Our test error rate is about 16%

  1. Apply the cv.tree() function to the training set in order to determine the optimal tree size.
set.seed(1)
cv.oj = cv.tree(tree.oj, FUN = prune.misclass)
  1. Produce a plot with tree size on the x-axis and cross-validated classification error rate on the y-axis.
plot(cv.oj$size, cv.oj$dev, type='b', xlab =  'Tree Size', ylab = "CV Error Rate")

  1. Which tree size corresponds to the lowest cross-validated classification error rate?
tree.min = which.min(cv.oj$dev)
plot(cv.oj$size, cv.oj$dev, type='b', xlab =  'Tree Size', ylab = "CV Error Rate")
points(cv.oj$size[tree.min],cv.oj$dev[tree.min], col="red", cex=2, pch=20)

A tree size of 4 achieves the lowest cross-validated classfication error rate.

  1. Produce a pruned tree corresponding to the optimal tree size obtained using cross-validation. If cross-validation does not lead to selection of a pruned tree, then create a pruned tree with five terminal nodes.
prune.oj = prune.misclass(tree.oj, best = 4)
  1. Compare the training error rates between the pruned and unpruned trees. Which is higher?
summary(tree.oj)
## 
## Classification tree:
## tree(formula = Purchase ~ ., data = oj.train)
## Variables actually used in tree construction:
## [1] "LoyalCH"       "PriceDiff"     "ListPriceDiff" "StoreID"      
## Number of terminal nodes:  9 
## Residual mean deviance:  0.721 = 570.3 / 791 
## Misclassification error rate: 0.1638 = 131 / 800
summary(prune.oj)
## 
## Classification tree:
## snip.tree(tree = tree.oj, nodes = 4:3)
## Variables actually used in tree construction:
## [1] "LoyalCH"   "PriceDiff"
## Number of terminal nodes:  4 
## Residual mean deviance:  0.8815 = 701.7 / 796 
## Misclassification error rate: 0.1775 = 142 / 800

The test error rate is slightly higher for the pruned tree, going from 0.163 in the original model to 0.178 in the pruned model.

  1. Compare the test error rates between the pruned and unpruned trees. Which is higher?
oj.prune.preds = predict(prune.oj, oj.test, type='class')

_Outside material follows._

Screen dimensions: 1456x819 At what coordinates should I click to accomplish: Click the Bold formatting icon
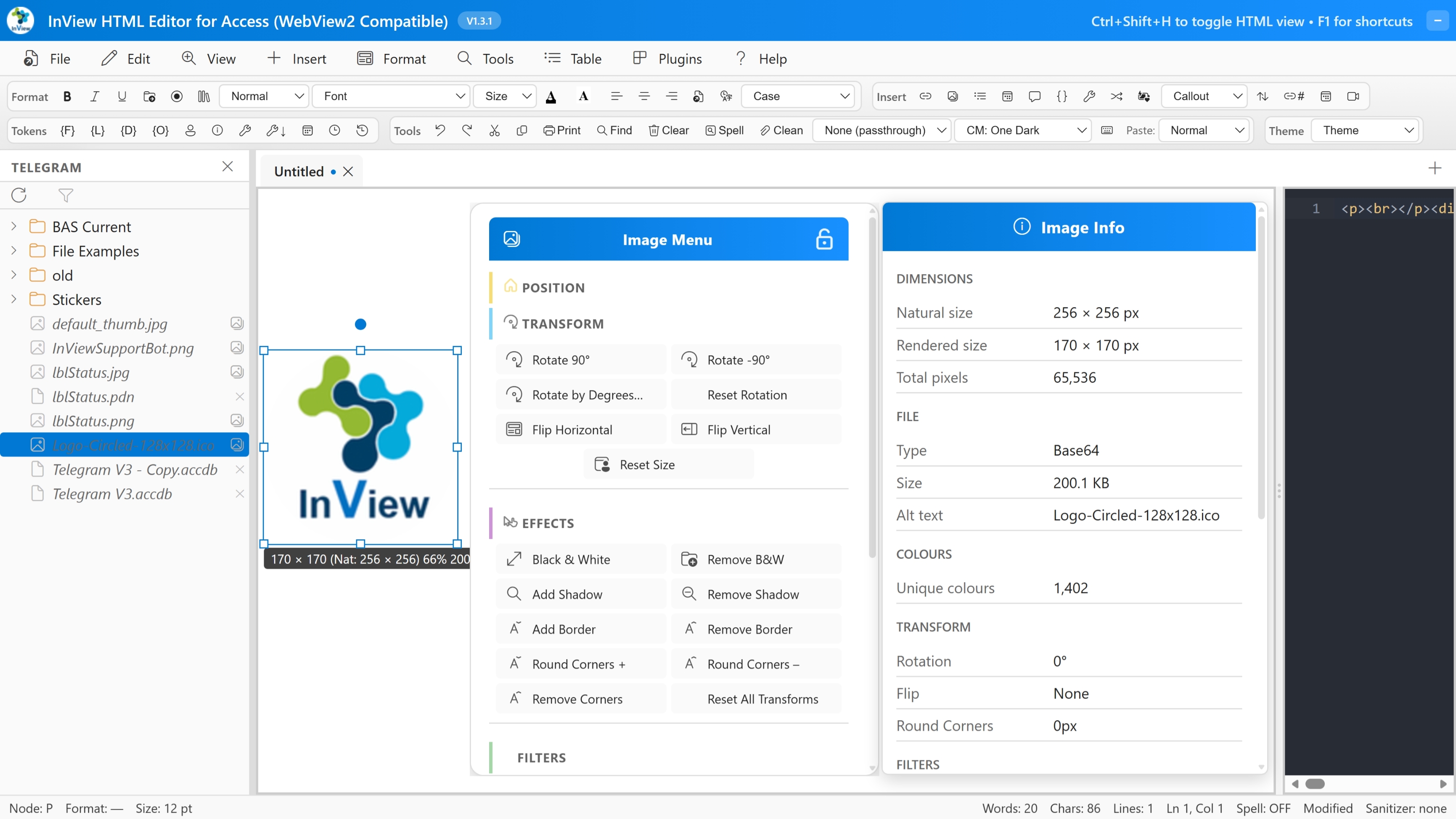(67, 96)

confusionMatrix(oj.prune.preds, oj.test$Purchase)
## Confusion Matrix and Statistics
## 
##           Reference
## Prediction  CH  MM
##         CH 151  37
##         MM  12  70
##                                           
##                Accuracy : 0.8185          
##                  95% CI : (0.7673, 0.8626)
##     No Information Rate : 0.6037          
##     P-Value [Acc > NIR] : 2.381e-14       
##                                           
##                   Kappa : 0.6049          
##                                           
##  Mcnemar's Test P-Value : 0.0006068       
##                                           
##             Sensitivity : 0.9264          
##             Specificity : 0.6542          
##          Pos Pred Value : 0.8032          
##          Neg Pred Value : 0.8537          
##              Prevalence : 0.6037          
##          Detection Rate : 0.5593          
##    Detection Prevalence : 0.6963          
##       Balanced Accuracy : 0.7903          
##                                           
##        'Positive' Class : CH              
## 
# test mse = 1 - (TP + TN) / Total
prune.oj.mse = 1 - (151 + 71) / 270

The test MSE has increased from 0.15 to 0.17 after pruning the classification tree.